Mi hermano con síndrome de Down se ofreció a acompañarme al altar después de que papá falleciera, y entonces mi suegra dijo algo que nunca olvidaré.

Parte 1 — La pregunta para la que no estaba preparado

Mi hermano Nathan me preguntó si podía sustituir a papá en mi boda.

Al principio, no entendí lo que quería decir.

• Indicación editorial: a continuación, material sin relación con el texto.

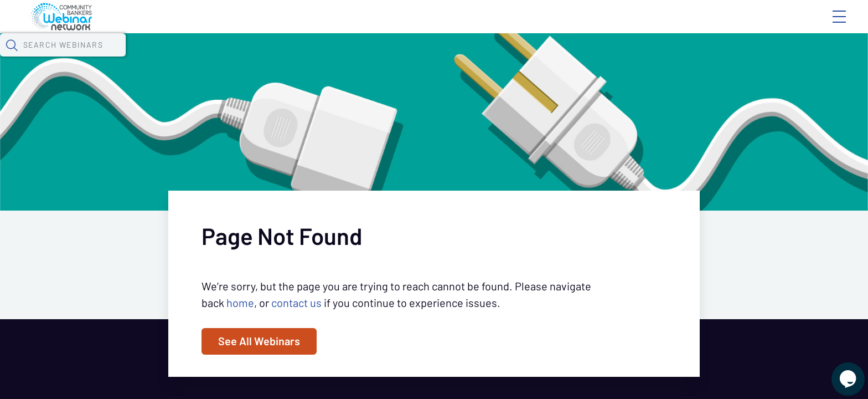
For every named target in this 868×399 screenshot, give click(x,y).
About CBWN (750, 26)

Llevábamos casi una hora sentados juntos a la mesa de la cocina. Nathan apenas había tocado su bebida. Cada pocos minutos, miraba su taza, se frotaba el asa con el pulgar y abría la boca como si quisiera decir algo.

Entonces se detenía.

Esa era la costumbre de Nathan siempre que algo le importaba profundamente.

Comenzaría diciendo: “Entonces…”

Pausa.

Luego otro, “Entonces…”

Y a veces una tercera.

Por lo general, todo lo que quería decir terminaba saliendo a la luz.

Esa misma tarde, finalmente sucedió.

“¿Puedo hacer el trabajo de papá?”

Lo miré parpadeando.

“¿Qué trabajo?”

Nathan frunció el ceño como si yo estuviera complicando innecesariamente algo muy sencillo.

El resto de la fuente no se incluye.